## Exercise description
Could you repeat exactly the lines from the one containing "Task: Open the Poznote" through the last line of the records, with no pictures?

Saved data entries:
*** Begin section ***
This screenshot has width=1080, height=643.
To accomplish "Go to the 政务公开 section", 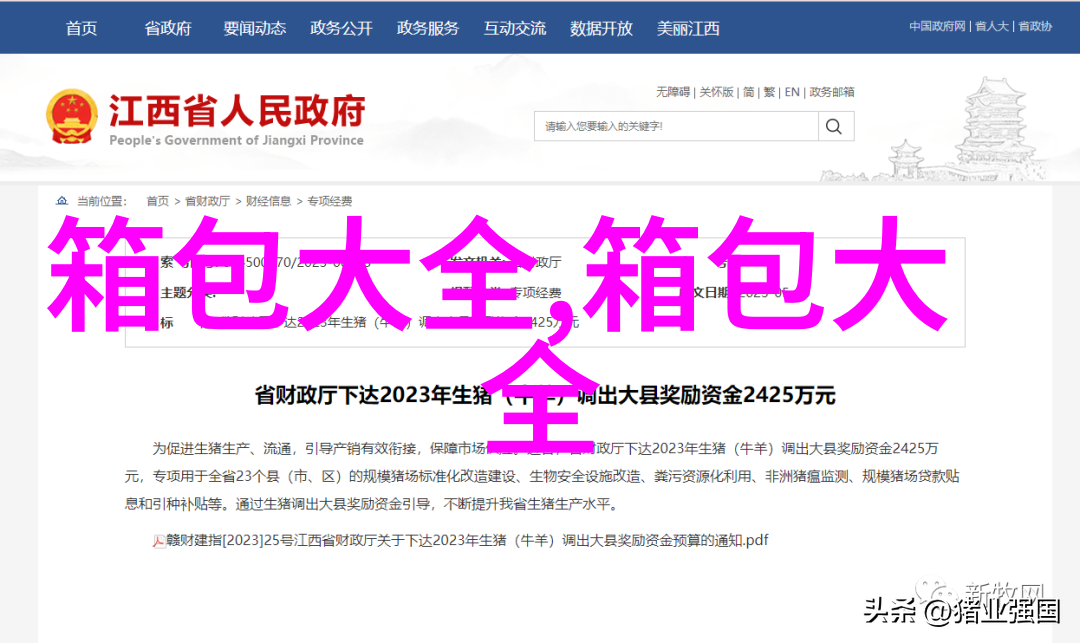I will (342, 28).
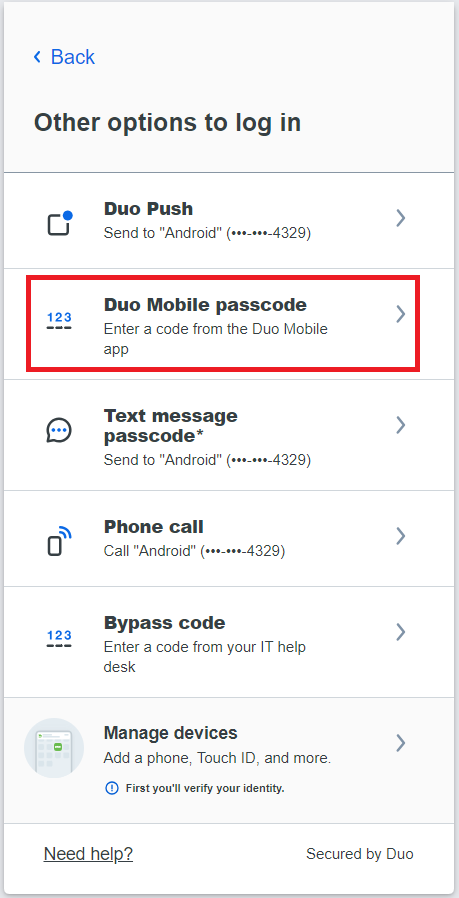
Task: Select Manage devices heading text
Action: click(171, 733)
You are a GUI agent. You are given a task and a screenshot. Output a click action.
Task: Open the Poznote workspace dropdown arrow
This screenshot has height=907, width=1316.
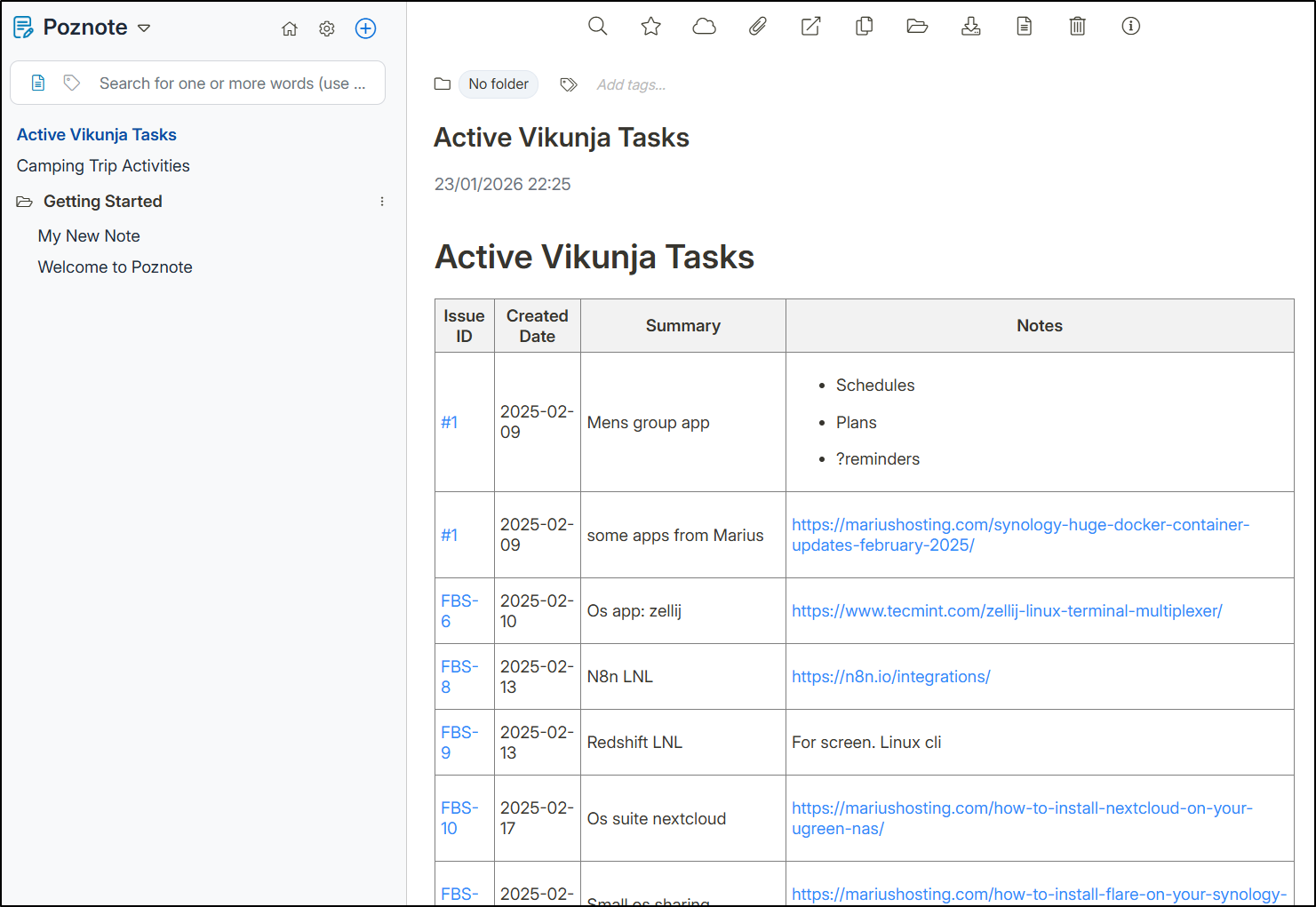pos(144,28)
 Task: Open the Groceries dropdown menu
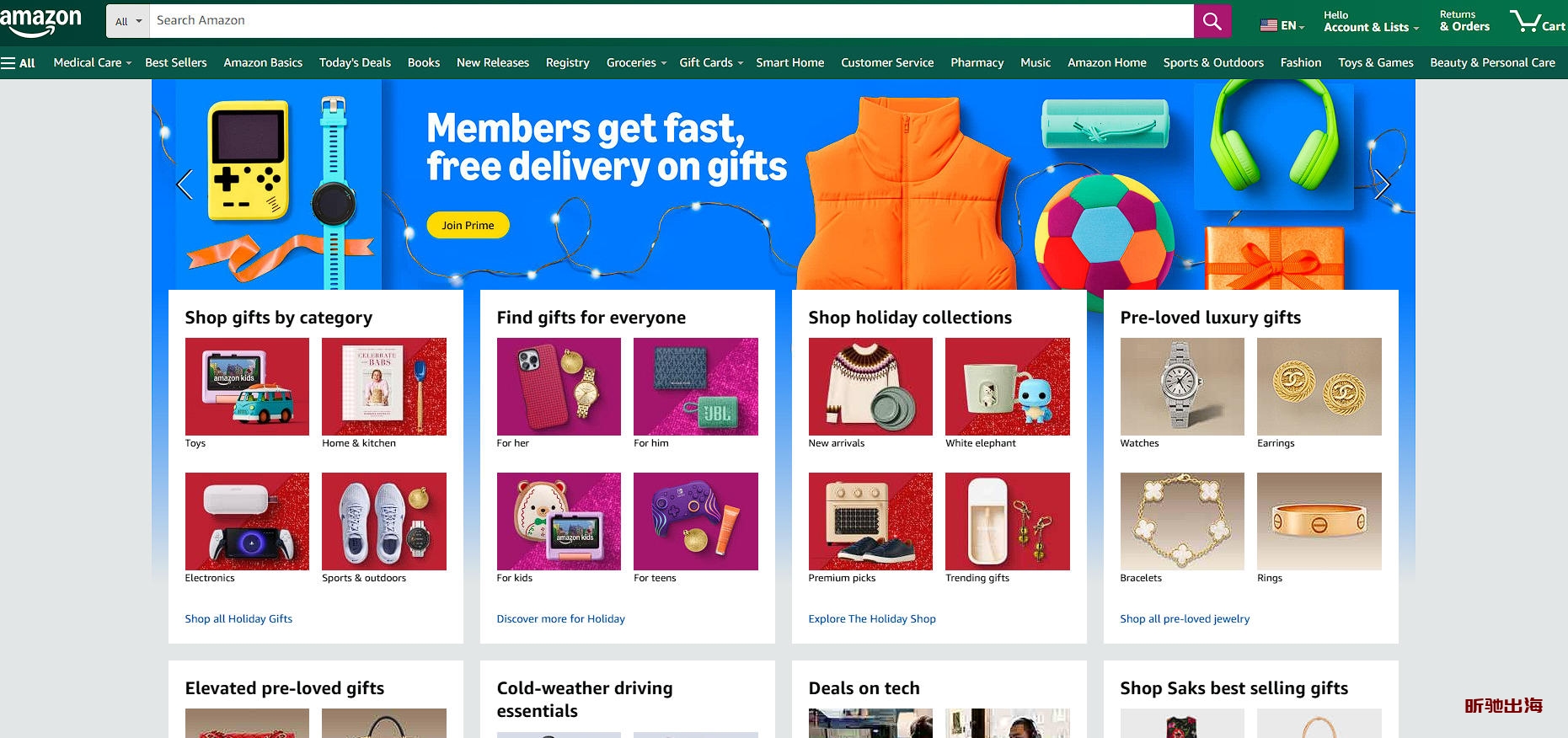click(x=636, y=62)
*** End section ***
## Task result
Task: Open the Poznote workspace dropdown arrow
This screenshot has height=907, width=1316.
pos(144,28)
 Task: Open the Groceries dropdown menu
click(x=636, y=62)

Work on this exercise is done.